Has anyone else noticed a growing obsession on the left these days wherein the government, the tech oligarchs, and a growing swath of mainstream media outlets have taken to openly mocking the idea of free speech? This was already a serious problem on Twitter and Facebook long before Elon Musk came along and appeared to light a fuse under the discussion, but it’s really kicked into high gear since then. One of the latest and most glaring examples of this disastrous trend can be found this week at Time Magazine, where correspondent Charlotte Alter has penned a piece with this sort of mockery embedded firmly in the title. Elon Musk and the Tech Bro Obsession with ‘Free Speech.’ If you’re not shocked and dismayed by the idea of a journalist putting the words Free Speech in scare quotes, I don’t know what to tell you. She goes on to use scare quotes around nearly every instance of the phrases Free Speech and Freedom of Speech throughout the entire article. And you don’t have to read very far into the article to discover her newly-found disdain for the idea.
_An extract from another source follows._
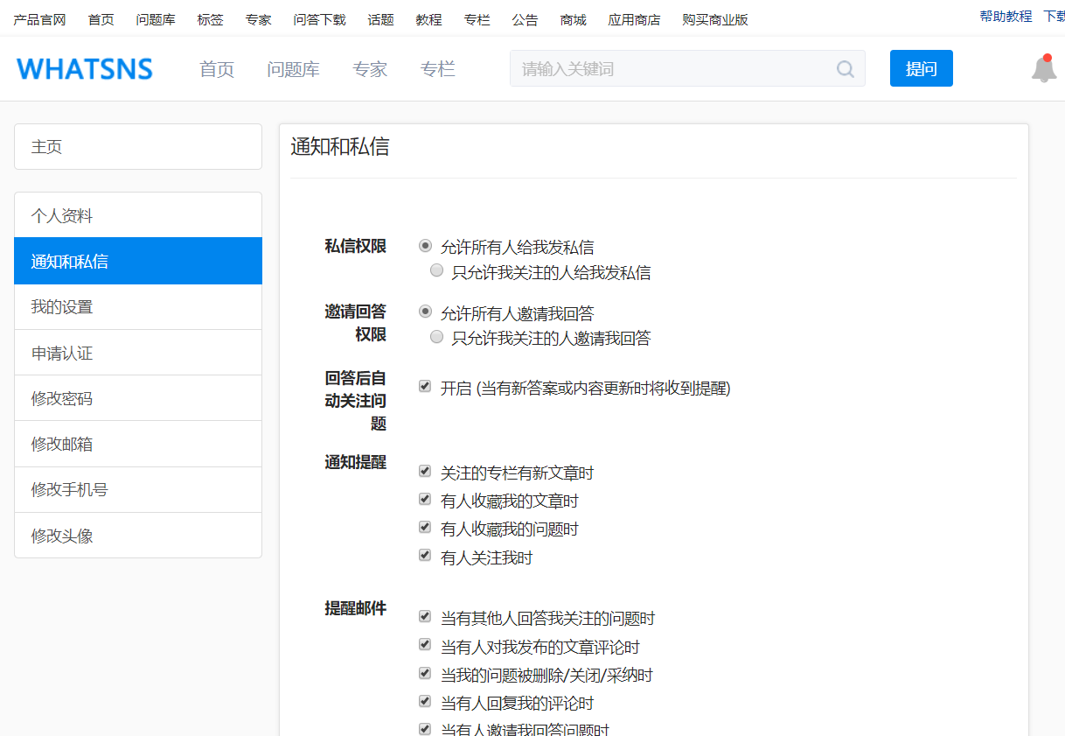Open the search magnifier icon

pos(844,68)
So: tech bros obsessed with free speech. And lefties obsessed with those obsessed with free speech.
And (for that matter) Jazz Shaw being obsessed with people obsessed with people obsessed by free speech.
That's a lot of obsession.
But obsession aside: I'm with Jazz that it's darned myopic of journalists to put "free speech" in scare quotes. If they're not careful, people might start putting "free press" in scare quotes. What then?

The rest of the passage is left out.